=== Dataset content ===
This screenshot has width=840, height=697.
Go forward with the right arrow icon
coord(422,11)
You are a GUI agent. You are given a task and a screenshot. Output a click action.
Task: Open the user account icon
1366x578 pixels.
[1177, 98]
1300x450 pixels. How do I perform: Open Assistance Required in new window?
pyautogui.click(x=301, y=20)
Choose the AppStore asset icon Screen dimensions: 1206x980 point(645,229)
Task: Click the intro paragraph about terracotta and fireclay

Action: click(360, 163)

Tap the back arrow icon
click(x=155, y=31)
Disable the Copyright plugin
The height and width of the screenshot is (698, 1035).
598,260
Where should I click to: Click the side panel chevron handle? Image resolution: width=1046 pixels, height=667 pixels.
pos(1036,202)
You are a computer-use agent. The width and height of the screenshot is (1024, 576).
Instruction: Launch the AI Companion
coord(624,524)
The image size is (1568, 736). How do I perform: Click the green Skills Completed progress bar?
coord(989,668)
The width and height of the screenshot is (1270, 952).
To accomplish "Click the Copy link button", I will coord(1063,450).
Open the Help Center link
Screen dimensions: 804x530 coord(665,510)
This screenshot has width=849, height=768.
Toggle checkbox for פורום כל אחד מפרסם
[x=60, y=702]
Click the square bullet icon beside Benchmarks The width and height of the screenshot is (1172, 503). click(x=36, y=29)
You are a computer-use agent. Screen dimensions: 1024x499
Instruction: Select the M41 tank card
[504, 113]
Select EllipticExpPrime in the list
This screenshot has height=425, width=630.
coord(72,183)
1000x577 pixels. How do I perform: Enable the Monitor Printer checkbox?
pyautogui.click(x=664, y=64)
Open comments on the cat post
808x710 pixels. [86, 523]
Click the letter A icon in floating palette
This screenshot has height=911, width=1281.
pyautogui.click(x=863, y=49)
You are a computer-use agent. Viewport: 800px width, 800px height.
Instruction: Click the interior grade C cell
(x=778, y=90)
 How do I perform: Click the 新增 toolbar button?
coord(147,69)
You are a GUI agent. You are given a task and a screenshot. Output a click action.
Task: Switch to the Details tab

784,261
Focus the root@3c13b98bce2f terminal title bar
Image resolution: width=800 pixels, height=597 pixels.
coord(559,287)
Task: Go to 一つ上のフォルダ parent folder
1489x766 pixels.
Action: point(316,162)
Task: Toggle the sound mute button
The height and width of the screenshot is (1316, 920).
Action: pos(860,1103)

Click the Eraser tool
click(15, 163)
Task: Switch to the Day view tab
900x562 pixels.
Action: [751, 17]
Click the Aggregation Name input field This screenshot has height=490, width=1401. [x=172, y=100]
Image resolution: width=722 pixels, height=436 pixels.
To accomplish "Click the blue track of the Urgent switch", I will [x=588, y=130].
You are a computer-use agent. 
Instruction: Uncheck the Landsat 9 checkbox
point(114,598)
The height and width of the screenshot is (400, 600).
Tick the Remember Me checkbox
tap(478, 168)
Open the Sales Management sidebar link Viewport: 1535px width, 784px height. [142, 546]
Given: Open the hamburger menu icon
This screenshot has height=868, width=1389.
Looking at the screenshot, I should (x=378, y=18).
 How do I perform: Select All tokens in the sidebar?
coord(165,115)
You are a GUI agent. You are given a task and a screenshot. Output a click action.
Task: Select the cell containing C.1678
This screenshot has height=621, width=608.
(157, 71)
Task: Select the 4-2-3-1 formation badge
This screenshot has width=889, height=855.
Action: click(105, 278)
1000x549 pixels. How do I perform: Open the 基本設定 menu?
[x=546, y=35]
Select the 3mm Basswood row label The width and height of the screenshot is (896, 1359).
===
- Assignment -
Tally up the lines holding the word "will" in the data above, and answer with that figure only.

- Written solution -
2